3. De verantwoordelijke voor de verwerking antwoordt onverwijld op verzoeken om de toepassing van beperkingen op de uitoefening van rechten en geeft redenen voor zijn besluit.

Artikel 17

Verantwoordelijken voor de verwerking

1. De secretaris-generaal kan bij afzonderlijk besluit een van hem afhankelijk gezag benoemen tot verantwoordelijke voor de verwerking in de zin van artikel 2, onder d) van de verordening.

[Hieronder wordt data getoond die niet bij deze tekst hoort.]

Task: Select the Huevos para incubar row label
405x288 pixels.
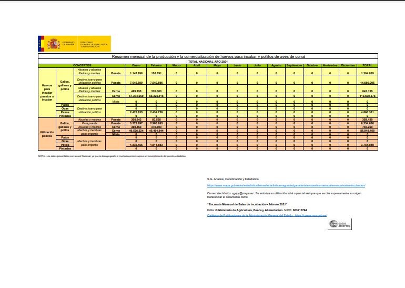Action: point(47,90)
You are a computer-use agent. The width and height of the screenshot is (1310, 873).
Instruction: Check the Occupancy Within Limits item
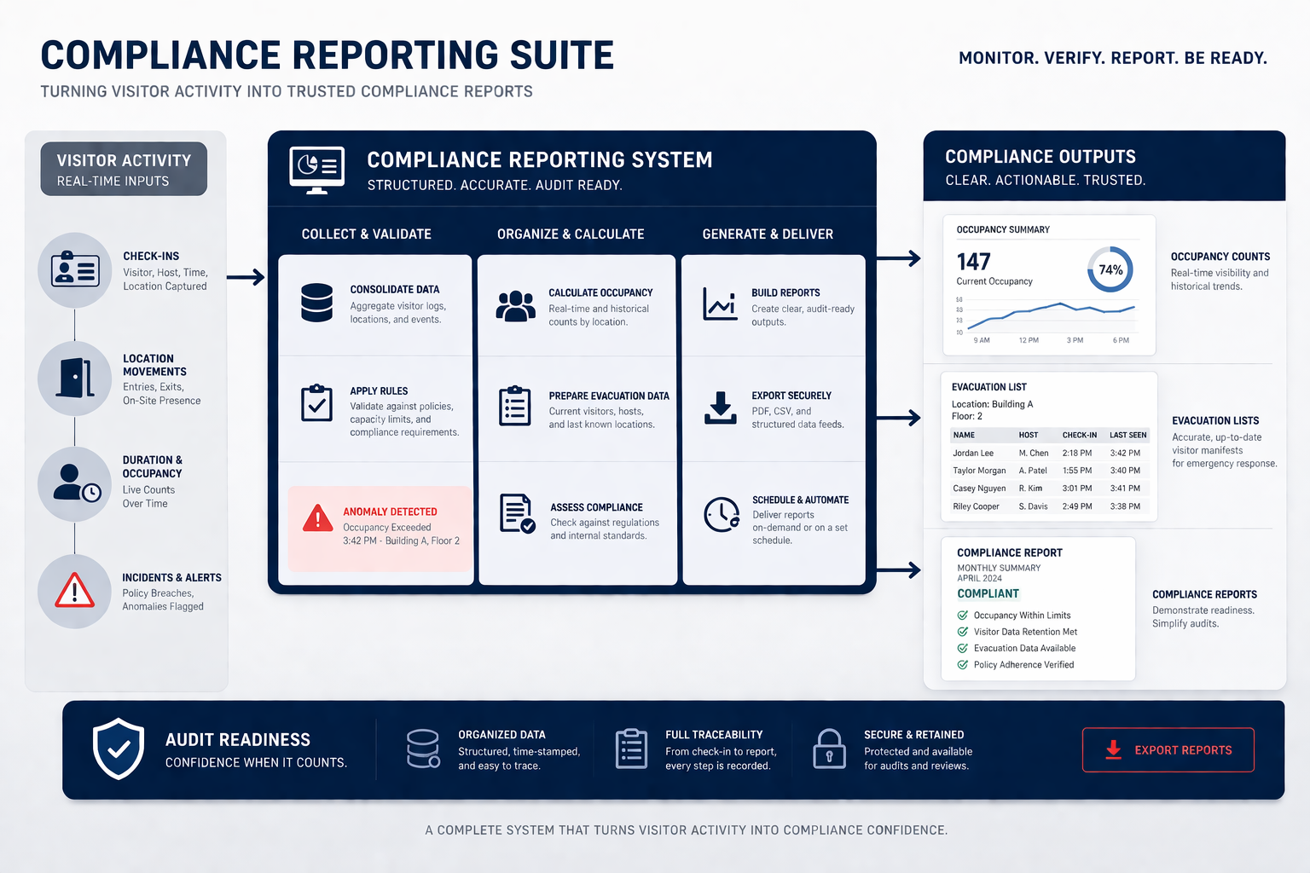point(963,615)
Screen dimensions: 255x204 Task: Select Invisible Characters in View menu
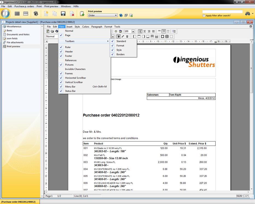point(75,69)
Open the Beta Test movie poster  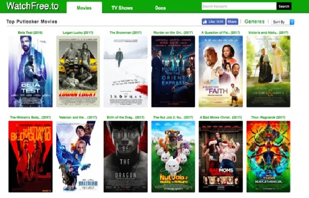coord(30,71)
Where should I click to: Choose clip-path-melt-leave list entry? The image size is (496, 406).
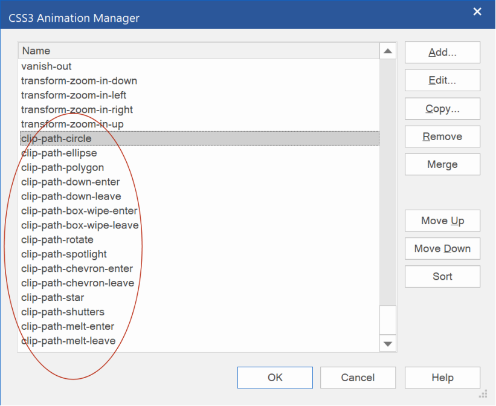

2. De verantwoordelijke voor de verwerking heeft tot taak erover te waken dat de verwerkingen onder zijn toezicht overeenkomstig de verordening geschieden. Hij heeft in het bijzonder tot taak:

de functionaris voor gegevensbescherming en de Europese Toezichthouder voor gegevensbescherming terzijde te staan bij de uitoefening van hun taken, met name door binnen uiterlijk twintig werkdagen de informatie te verstrekken waarom zij verzoeken;

passende technische en organisatorische maatregelen te treffen en personeelsleden van het Europees Parlement of andere personen die onder hun gezag staan de nodige instructies te geven om te zorgen voor de vertrouwelijkheid van de verwerking en een niveau van veiligheid dat passend is gezien de risico's die de verwerking met zich meebrengt;

de functionaris voor gegevensbescherming van te voren in kennis te stellen van elke verwerking van gegevens overeenkomstig artikel 6.

Artikel 17 bis

Toegang tot documenten

1. Het register van de verwerkingen is openbaar en in elektronische vorm toegankelijk. Eenieder kan het register rechtstreeks raadplegen en de functionaris voor gegevensbescherming van het Europees Parlement verzoeken om een eensluidend afschrift van de inschrijving van een specifieke verwerking. Ook indirecte toegang is mogelijk via de Europese Toezichthouder voor gegevensbescherming.

2. De documenten van de functionaris voor gegevensbescherming en zijn diensten vallen onder de toepassing van Verordening (EG) nr. 1049/2001 van het Europees Parlement en de Raad van 30 mei 2001 inzake de toegang van het publiek tot documenten van het Europees Parlement, de Raad en de Commissie.

Artikel 18

Inwerkingtreding

Het onderhavige besluit treedt in werking op de dag volgende op de dag van bekendmaking ervan in het Publicatieblad van de Europese Unie.